Nell’intermezzo, egli ha fortunatamente il tempo di nascere come soggetto razionale “nel luogo dell’Altro”, luogo della relazione, luogo-modo dell’esperienza condivisa, del linguaggio, dei simboli. Le reti multilaterali e multiformi del modo del conoscere si contraggono, con un processo di astrazione, in alcune costanti fondamentali (per eminenza e riducibilità), come la connessione di causa ed effetto, che è una relazione-chiave per la congiunzione della razionalità dell’uomo con l’esperienza del modo universale che gli sta di fronte, dell’universalità quale ordine armonico razionale.

Noi identifichiamo, fanaticamente, la conoscenza con la sola comprensione.

L’esperienza umana si riassume, alla fine, nel dilemma tangibile (palpabile): Principio causale dell’esistere è una libertà razionale di amore, un eros estatico (che si autotrascende), creatore e conservatore dell’essere e delle sorprese del divenire? O dobbiamo, in una maniera intellettuale soltanto e indipendente, ipotizzare che sia la cieca necessità come casualità irrazionale e fenomenicità in-sensata a costituire l’unica spiegazione dell’origine dell’esistere?

Noi uomini conosciamo per esperienza – esperienza condivisa – l’assoluta ignoranza di autocoscienza esistenziale che accompagna la nostra vita embrionale.

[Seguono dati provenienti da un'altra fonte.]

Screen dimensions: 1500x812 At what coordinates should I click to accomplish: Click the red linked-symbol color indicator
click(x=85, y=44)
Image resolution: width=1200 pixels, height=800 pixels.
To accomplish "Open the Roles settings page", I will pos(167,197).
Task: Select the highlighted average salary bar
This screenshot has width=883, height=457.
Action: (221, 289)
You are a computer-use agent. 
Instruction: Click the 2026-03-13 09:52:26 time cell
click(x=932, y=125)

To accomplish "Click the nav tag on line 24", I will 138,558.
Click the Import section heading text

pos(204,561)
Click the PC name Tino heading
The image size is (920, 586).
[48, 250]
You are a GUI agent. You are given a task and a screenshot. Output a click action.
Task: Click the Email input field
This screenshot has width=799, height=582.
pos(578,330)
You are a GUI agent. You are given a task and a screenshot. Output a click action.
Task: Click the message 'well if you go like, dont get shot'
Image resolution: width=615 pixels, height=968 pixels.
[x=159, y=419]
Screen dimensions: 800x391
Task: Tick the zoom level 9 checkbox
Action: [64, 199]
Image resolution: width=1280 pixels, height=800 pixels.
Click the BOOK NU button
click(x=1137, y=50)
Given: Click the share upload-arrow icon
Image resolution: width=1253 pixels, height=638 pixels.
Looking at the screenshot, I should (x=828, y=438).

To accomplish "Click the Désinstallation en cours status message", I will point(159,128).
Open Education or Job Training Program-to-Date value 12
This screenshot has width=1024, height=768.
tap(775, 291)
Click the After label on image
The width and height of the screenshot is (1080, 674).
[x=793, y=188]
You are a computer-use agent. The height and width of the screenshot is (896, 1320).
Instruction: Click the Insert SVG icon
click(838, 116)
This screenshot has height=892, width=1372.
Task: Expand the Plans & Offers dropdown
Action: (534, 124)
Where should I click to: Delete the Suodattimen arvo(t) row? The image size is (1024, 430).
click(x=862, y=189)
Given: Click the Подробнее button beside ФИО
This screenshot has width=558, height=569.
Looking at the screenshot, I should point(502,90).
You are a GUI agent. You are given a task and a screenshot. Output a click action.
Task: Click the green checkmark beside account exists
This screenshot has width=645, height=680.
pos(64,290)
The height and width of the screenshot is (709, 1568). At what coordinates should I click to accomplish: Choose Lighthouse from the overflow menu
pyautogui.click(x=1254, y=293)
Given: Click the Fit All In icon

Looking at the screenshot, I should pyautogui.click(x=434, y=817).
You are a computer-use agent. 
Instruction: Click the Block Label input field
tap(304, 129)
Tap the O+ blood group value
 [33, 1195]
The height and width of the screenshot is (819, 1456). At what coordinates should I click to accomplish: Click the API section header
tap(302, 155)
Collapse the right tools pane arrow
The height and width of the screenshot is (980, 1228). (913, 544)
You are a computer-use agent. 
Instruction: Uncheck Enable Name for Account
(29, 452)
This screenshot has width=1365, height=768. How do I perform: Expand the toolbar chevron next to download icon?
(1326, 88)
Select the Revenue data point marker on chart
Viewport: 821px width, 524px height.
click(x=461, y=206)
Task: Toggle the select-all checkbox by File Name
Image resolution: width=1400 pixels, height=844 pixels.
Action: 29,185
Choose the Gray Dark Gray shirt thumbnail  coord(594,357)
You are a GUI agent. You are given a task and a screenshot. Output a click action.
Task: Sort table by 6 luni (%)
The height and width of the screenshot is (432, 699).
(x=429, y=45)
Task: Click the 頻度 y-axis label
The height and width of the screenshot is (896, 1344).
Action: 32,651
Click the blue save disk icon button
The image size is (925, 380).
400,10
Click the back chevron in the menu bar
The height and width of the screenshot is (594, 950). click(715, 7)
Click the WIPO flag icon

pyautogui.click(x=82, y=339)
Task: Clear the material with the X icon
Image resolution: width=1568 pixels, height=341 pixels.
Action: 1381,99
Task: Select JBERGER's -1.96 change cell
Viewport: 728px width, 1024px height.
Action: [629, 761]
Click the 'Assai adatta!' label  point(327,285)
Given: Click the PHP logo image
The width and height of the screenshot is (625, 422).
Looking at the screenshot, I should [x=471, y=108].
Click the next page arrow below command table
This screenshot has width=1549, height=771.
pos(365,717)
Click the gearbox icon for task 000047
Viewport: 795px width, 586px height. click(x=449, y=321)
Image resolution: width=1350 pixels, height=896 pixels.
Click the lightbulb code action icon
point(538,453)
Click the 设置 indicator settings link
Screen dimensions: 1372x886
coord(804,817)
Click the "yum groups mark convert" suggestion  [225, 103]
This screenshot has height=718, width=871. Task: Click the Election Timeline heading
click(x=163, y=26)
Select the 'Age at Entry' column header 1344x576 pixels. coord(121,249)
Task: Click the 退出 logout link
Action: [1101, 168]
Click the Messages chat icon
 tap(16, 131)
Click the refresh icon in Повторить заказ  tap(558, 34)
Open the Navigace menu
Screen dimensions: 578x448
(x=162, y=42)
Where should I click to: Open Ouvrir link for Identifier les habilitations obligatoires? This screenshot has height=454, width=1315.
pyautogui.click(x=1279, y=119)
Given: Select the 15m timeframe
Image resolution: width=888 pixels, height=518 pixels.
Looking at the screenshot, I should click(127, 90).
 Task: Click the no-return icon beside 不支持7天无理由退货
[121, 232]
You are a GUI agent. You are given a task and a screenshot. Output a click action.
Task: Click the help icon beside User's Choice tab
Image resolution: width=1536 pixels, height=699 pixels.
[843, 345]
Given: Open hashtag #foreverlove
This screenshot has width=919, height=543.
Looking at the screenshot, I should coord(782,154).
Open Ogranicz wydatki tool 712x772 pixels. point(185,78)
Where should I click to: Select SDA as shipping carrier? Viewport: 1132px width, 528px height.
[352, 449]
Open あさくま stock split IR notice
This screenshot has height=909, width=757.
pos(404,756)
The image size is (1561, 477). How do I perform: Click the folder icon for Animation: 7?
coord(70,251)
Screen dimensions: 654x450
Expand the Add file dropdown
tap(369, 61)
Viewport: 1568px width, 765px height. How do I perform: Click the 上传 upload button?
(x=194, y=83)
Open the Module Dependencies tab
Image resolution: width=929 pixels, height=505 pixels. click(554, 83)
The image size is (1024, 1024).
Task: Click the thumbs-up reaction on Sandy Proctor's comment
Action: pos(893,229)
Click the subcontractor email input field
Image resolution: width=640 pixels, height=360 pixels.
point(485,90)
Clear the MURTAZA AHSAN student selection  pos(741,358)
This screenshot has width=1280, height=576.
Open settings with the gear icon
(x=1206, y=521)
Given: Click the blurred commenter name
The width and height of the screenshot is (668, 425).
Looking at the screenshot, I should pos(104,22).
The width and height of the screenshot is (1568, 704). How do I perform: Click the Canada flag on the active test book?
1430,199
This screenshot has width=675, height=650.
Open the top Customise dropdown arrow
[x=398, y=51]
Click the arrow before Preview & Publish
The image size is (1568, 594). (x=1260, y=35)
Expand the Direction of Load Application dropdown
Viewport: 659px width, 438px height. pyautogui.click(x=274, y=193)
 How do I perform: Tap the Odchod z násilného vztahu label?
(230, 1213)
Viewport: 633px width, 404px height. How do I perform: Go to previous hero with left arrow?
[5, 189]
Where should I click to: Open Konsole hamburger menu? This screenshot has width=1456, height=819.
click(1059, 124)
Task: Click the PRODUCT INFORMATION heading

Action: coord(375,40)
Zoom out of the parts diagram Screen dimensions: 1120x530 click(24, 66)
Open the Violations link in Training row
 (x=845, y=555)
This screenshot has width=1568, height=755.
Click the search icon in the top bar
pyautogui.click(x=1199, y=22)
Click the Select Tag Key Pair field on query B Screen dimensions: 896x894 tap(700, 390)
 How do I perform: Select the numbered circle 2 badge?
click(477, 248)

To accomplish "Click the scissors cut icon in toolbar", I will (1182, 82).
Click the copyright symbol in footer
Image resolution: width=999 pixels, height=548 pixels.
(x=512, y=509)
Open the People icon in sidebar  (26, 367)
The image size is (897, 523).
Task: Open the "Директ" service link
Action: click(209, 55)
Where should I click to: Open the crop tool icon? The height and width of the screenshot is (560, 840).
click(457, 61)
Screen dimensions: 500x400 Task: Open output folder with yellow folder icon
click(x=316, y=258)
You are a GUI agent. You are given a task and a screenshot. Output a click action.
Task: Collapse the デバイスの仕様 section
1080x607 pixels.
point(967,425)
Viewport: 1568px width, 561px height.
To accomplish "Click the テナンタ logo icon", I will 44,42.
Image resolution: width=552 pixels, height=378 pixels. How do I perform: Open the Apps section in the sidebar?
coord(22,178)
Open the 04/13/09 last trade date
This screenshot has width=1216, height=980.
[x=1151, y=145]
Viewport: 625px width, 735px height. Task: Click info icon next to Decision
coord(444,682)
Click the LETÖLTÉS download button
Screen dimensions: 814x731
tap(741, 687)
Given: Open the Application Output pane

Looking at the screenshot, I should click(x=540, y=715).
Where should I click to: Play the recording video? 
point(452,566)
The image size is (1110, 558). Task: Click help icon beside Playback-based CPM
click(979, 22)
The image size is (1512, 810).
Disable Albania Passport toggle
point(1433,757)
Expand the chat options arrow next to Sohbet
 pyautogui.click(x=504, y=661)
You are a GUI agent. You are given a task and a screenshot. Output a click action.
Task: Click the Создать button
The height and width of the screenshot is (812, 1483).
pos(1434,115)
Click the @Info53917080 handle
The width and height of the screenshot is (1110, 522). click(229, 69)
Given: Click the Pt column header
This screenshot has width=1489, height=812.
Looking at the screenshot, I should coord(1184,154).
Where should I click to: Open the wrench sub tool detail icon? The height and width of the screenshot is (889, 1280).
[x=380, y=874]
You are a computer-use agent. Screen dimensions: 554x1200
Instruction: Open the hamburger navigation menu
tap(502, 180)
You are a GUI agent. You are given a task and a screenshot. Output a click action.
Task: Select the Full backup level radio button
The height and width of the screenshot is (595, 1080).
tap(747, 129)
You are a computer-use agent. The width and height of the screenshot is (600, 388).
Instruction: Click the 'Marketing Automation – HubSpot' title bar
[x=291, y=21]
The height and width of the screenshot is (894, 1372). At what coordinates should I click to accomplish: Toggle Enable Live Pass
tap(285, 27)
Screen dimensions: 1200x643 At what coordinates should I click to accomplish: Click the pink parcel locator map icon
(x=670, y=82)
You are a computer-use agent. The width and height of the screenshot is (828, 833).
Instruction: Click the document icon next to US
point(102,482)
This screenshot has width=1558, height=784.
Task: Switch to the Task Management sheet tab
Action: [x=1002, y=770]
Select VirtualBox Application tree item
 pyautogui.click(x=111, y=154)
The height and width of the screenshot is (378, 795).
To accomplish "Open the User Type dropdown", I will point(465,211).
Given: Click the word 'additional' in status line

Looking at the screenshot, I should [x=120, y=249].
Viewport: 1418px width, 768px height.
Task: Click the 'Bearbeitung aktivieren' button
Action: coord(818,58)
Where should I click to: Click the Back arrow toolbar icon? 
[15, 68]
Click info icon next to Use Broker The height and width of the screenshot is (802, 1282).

Sappiamo anche come viene all’esistenza l’embrione umano, grazie a una possibilità naturale data e alla libertà convergente di una coppia costituita da un uomo e da una donna – alla fascinazione erotica e alla sua espressività biologica, che è la sessualità. È dotata di illimitate gradazioni la convergenza sul piano psico- somatico: dall’insaziabilità bestiale di un edonismo egotico (o anche dallo stupro più crudele) all’interezza e-statica dell’amore che si autotrascende – alla gioia appagante della reciprocità che affascina –. La libertà della coppia è l’altro “utero”: quello che accoglie il neonato quando abbandona la dipendenza fisica embrionale, per far nascere il soggetto autocosciente nella libertà-rischio della relazione.

La “verità” in un piano esperienziale (nell’arte, nell’amore, nella comunione delle relazioni) non si identifica con la correttezza delle concezioni, ma viene donata dalla partecipazione alle cose conosciute, dall’immediatezza della relazione con le cose conosciute. I verbi capisco, sono informato, sono al corrente si riferiscono a un fatto diverso da quello a cui si riferisce il verbo conosco. Chi è rimasto orfano, ancora bambino, della madre, capisce l’espressione “amore materno”, ma non conosce l’amore materno. Chi non si è mai innamorato si rallegra, ammira, si commuove leggendo un racconto d’amore idilliaco, ma ignora la realtà dell’amore. Un ateo può essere informato, al corrente del fatto che il Dio dei cristiani è “trinitario”, ma drammaticamente ignora il Dio dell’esperienza ecclesiale.

Nei casi di società in declino, i ministeri, gli insegnanti, il personale politico, i vescovi e i preti hanno come primo pensiero e obiettivo quello di istruire il pubblico, di insegnare, di “educare”, di predicare. Prediche a raffica, e la quantità di ignoranza è da incubo. Nella cultura del cogito, gli uomini identificano fanaticamente la conoscenza con la sola comprensione, la verità con l’impressione, la politica con gli “effetti”.

Di qui l’inarrestabile declino sociale.